Document excerpt >>
=====

Key Point. Video recordings made by church surveillance cameras may not be admissible as evidence in criminal prosecutions unless they comply with the conditions specified by state law.
A Georgia court ruled that a video recording of a burglary on church premises was admissible as evidence in the perpetrator's burglary trial.
Many churches have installed video cameras as both a deterrent to crime and a means of identifying persons who engage in criminal behavior. Video recordings may be admissible as evidence in criminal prosecutions, but there are conditions that may apply. A recent case illustrates this important point. A church custodian arrived at work to discover that the front door was damaged and a side window was broken. He immediately called the police. After the investigating officer arrived, she determined that someone had "busted in" the front door with a sharp object in order to gain access to the church. Inside, she observed that the church was in disarray and discovered that the church's safe had been taken outside the church and its door removed. She also found and collected blood droplets that she believed to have come from the perpetrator near broken glass from two interior office doors.

=====

Dataset content >>
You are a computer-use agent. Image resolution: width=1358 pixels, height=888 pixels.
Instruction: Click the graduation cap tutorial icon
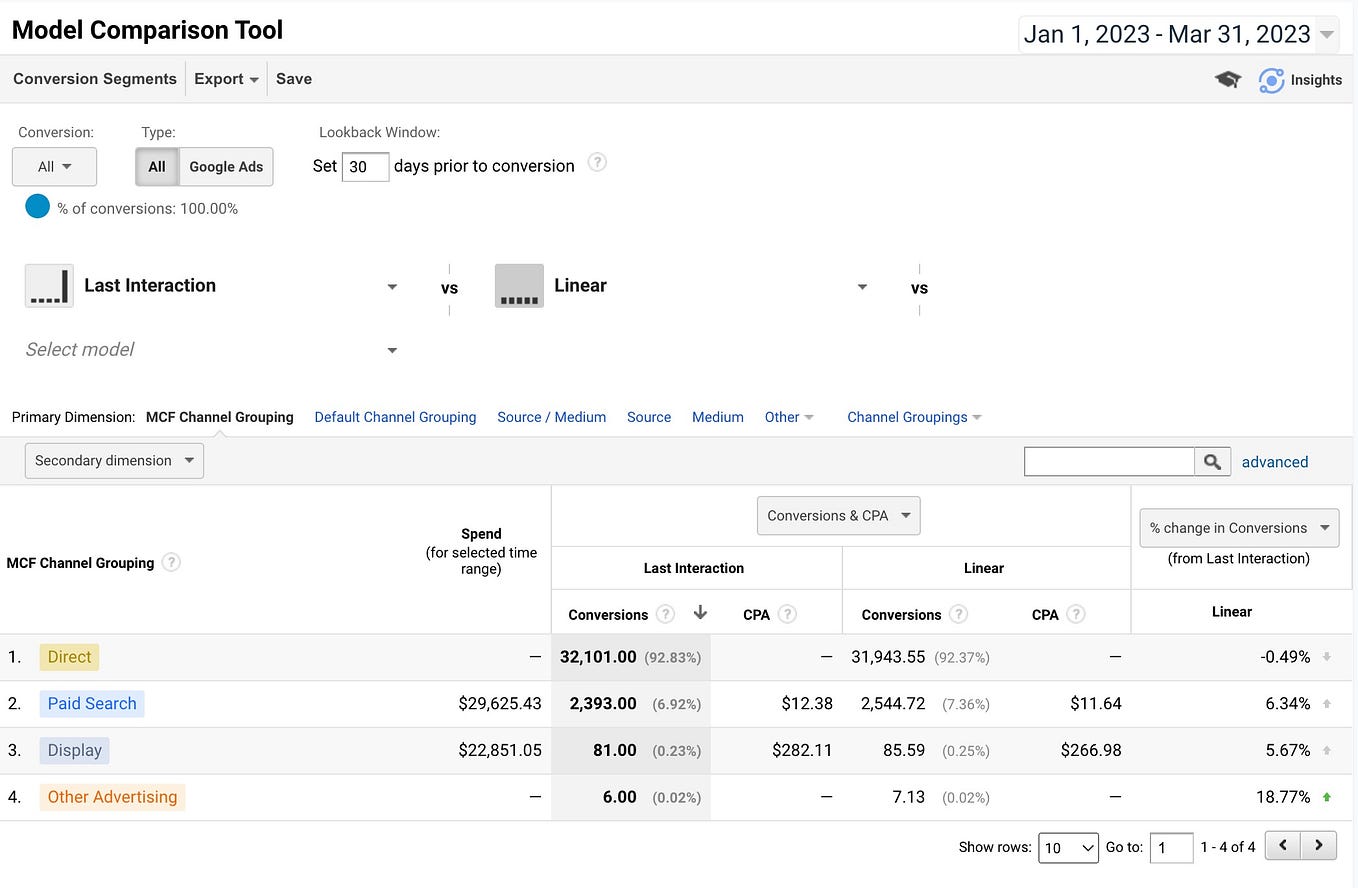[x=1228, y=80]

=====

Problems and tasks >>
**1.** Print the article on church surveillance video between "Many churches have" and "interior office doors.", inclusive.
**2.** Proceed with the article on church surveillance video, writing on from its last sentence.

Answers for the exercise >>
**1.**
Many churches have installed video cameras as both a deterrent to crime and a means of identifying persons who engage in criminal behavior. Video recordings may be admissible as evidence in criminal prosecutions, but there are conditions that may apply. A recent case illustrates this important point. A church custodian arrived at work to discover that the front door was damaged and a side window was broken. He immediately called the police. After the investigating officer arrived, she determined that someone had "busted in" the front door with a sharp object in order to gain access to the church. Inside, she observed that the church was in disarray and discovered that the church's safe had been taken outside the church and its door removed. She also found and collected blood droplets that she believed to have come from the perpetrator near broken glass from two interior office doors.

**2.**
During her investigation, the officer learned that the church had a surveillance camera which monitored the hallway outside of the internal church offices. The camera was attached to a video recorder that was set to begin recording when any of three strategically placed motion sensors were triggered. After watching the videotape, the officer immediately went to arrest a man (the "defendant") depicted on the video whom she had known for 19 years. She found him hiding underneath a mattress in a bedroom of his brother's house. He had a small laceration on the palm of his hand.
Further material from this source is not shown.